20. Hukuk Dairesi Esas No: 2018/2058 Karar No: 2018/6474 Karar Tarihi: 16.10.2018
Yargıtay 20. Hukuk Dairesi 2018/2058 Esas 2018/6474 Karar Sayılı İlamı
20. Hukuk Dairesi 2018/2058 E. , 2018/6474 K.
"İçtihat Metni"
MAHKEMESİ :Asliye Hukuk Mahkemesi
Taraflar arasındaki davanın yapılan duruşması sonunda kurulan hükmün Yargıtayca incelenmesi davacılar vekili tarafından istenilmekle, süresinde olduğu anlaşılan temyiz dilekçesinin kabulüne karar verildikten sonra dosya incelendi, gereği düşünüldü:
K A R A R
Davacılar vekili dava dilekçesinde sınırlarını ve koordinatlarını bildirdiği ... ili, ... ilçesi, ... köyünde bulunan tahmini 174.783,00 m2 yüzölçümündeki taşınmazın tapuda kayıtlı olmayıp kazandırıcı zamanaşımı zilyetliği yoluyla taşınmaz edinme koşullarının davacılar yararına oluştuğunu belirterek taşınmazın davacılar adına tescilini talep etmiş, yargılama sırasındaki dava konusu taşınmazların davacılara ait tapu kaydı kapsamında kaldığını belirtmiştir. Mahkemece çekişmeli taşınmazın ... sayılan yerlerden olduğu gerekçesiyle davanın reddine karar verilmiş, hüküm davacılar vekili tarafından temyiz edilmiştir.
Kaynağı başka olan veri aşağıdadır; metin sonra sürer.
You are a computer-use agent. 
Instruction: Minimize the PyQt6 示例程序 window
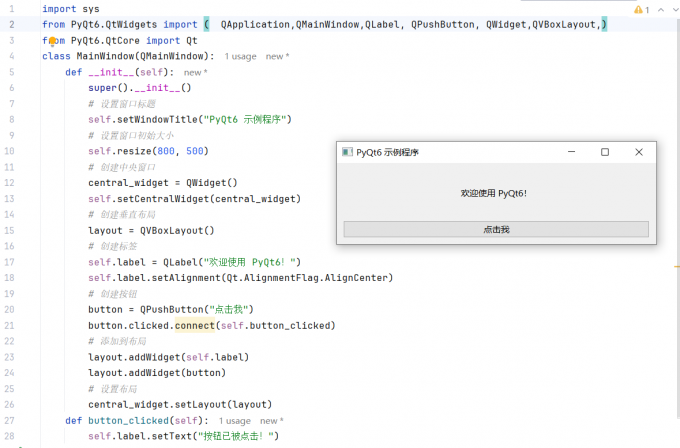tap(572, 152)
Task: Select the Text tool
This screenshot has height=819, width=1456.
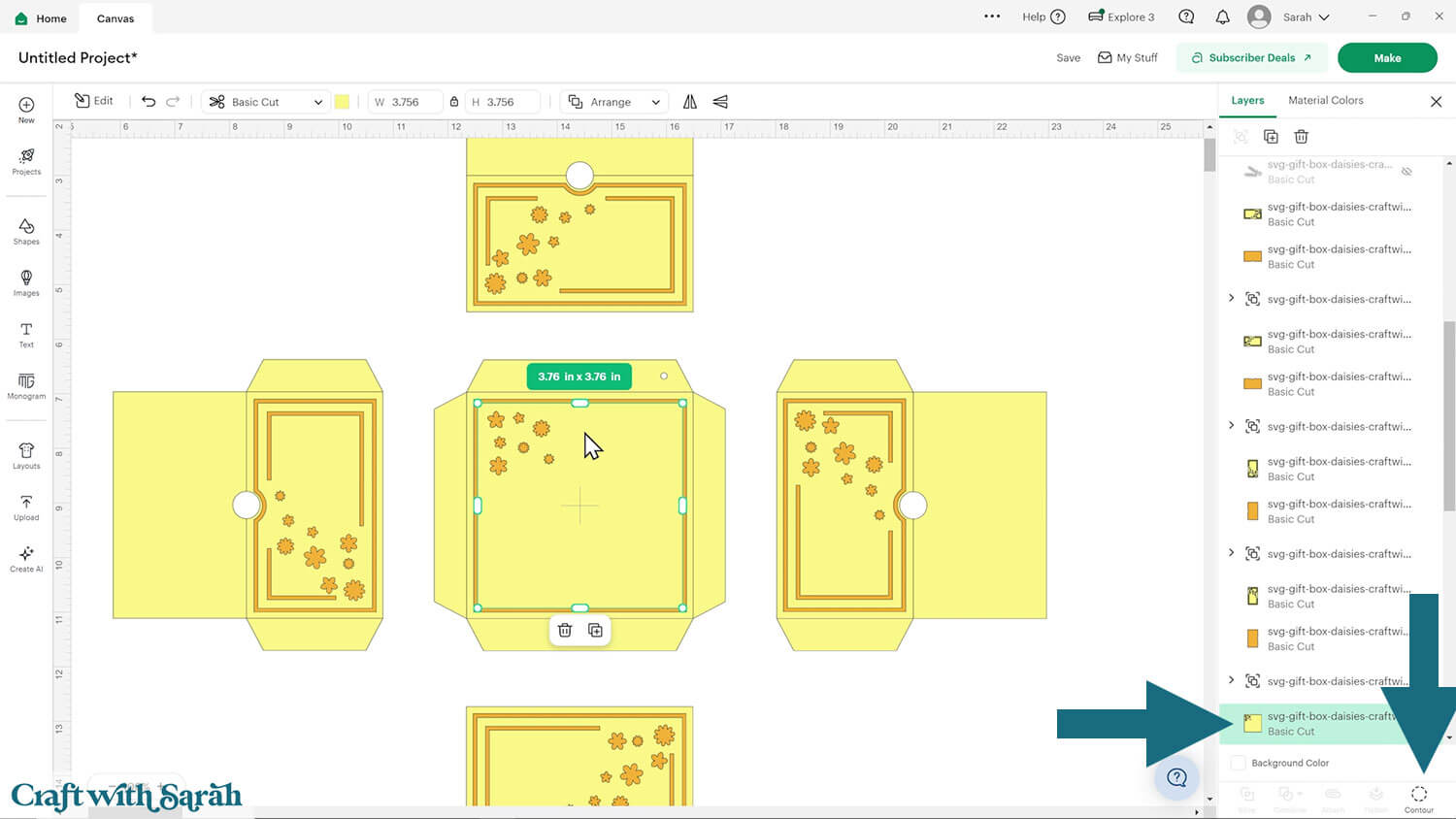Action: (26, 334)
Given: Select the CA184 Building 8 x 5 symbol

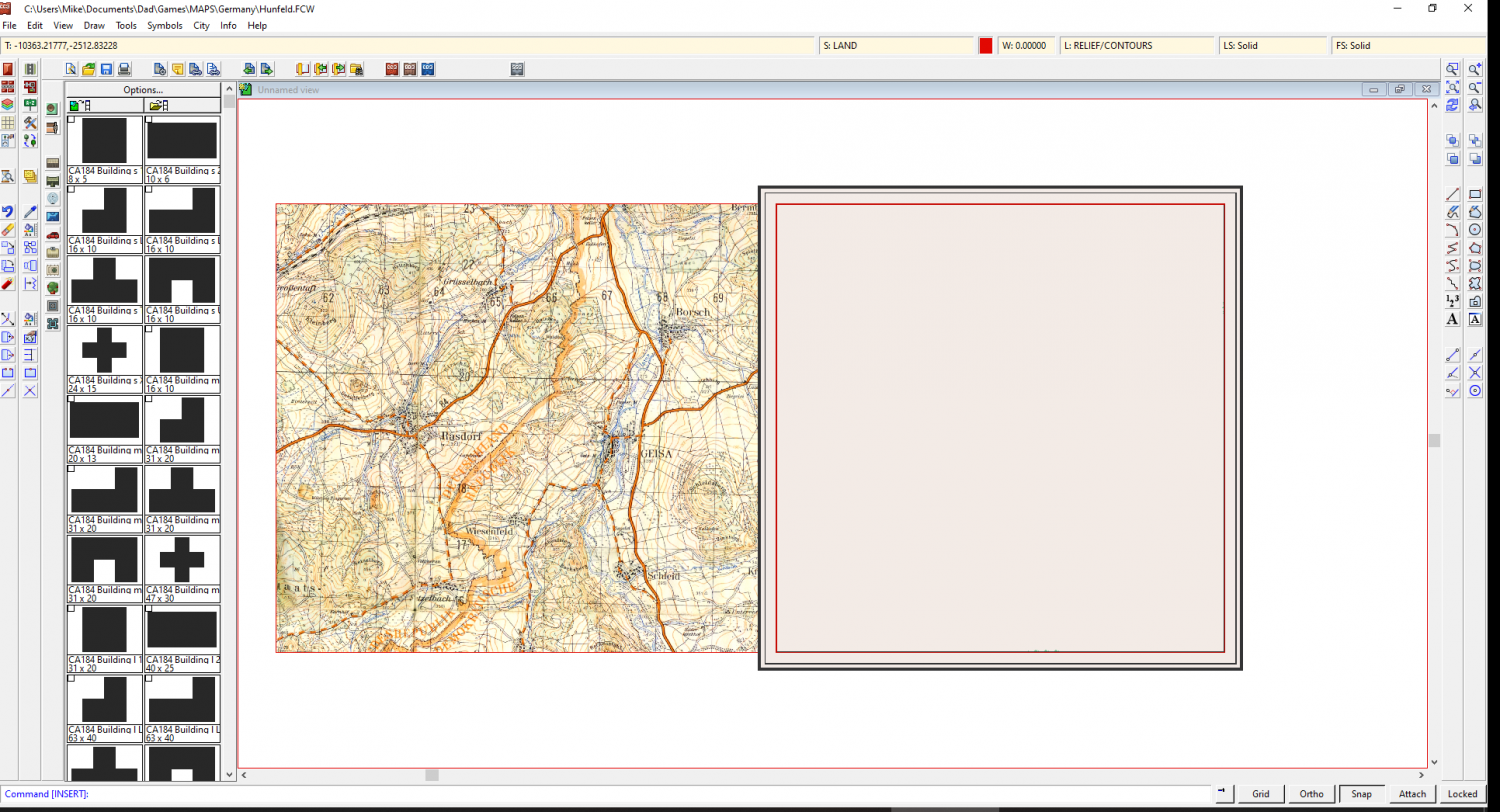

Dava dilekçesindeki açıklamaya göre dava, Medeni Kanunun 713. maddesi hükmü uyarınca tapusuz olan taşınmazın tesciline ilişkindir. Dava konusu taşınmazların bulunduğu yörede, ... kadastrosu bulunmamaktadır, arazi kadastrosu ise 1982 yılında ilan edilerek kesinleşmiştir. Görev, kamu düzenine ilişkin olup, temyiz edenlerin sıfatına bakılmaksızın yargılamanın her aşamasında gözetilmelidir. 3402 sayılı Kanunun 25, 26 ve 27. maddeleri gereğince kadastro tutanağı düzenlendiği tarihte davalı olduğu belirlenen taşınmaz hakkında tutanak düzenlenmesi ile görev kadastro mahkemesine geçmektedir. Somut olayda davacının Medenî Kanunun 713. maddesi hükmü uyarınca tapusuz olan taşınmazın tescili istemi ile dava açtığı ancak dava konusu taşınmazlar hakkında kadastro tutanağı düzenlendiği ve bilirkişi raporlarında (A1) ile belirtilen taşınmaz 102 ada 3 parsel; (A2) nolu taşınmaz 102 ada 9 parsel sayılı taşınmaz sınırları içerisinde kaldıkları anlaşılmakla kadastro tutanağı düzenlendiği an görevli mahkeme kadastro mahkemesi olacağından dosya görevli kadastro mahkemesine aktarılmalıdır. Bu nedenle mahkemece görevsizlik kararı verilerek dosyanın görevli kadastro mahkemesine gönderilmesi gerekirken işin esasına girilerek yazılı şekilde karar verilmesi isabetsiz olduğundan hükmün bozulmasına karar vermek gerekmiştir. SONUÇ: Yukarıda açıklanan nedenlerle davacılar vekilinin temyiz itirazlarının kabulü ile hükmün BOZULMASINA, bozma nedenine göre sair hususların incelenmesine bu aşamada yer olmadığına, temyiz harcının istek halinde iadesine 16/10/2018 tarihinde oy birliği ile karar verildi.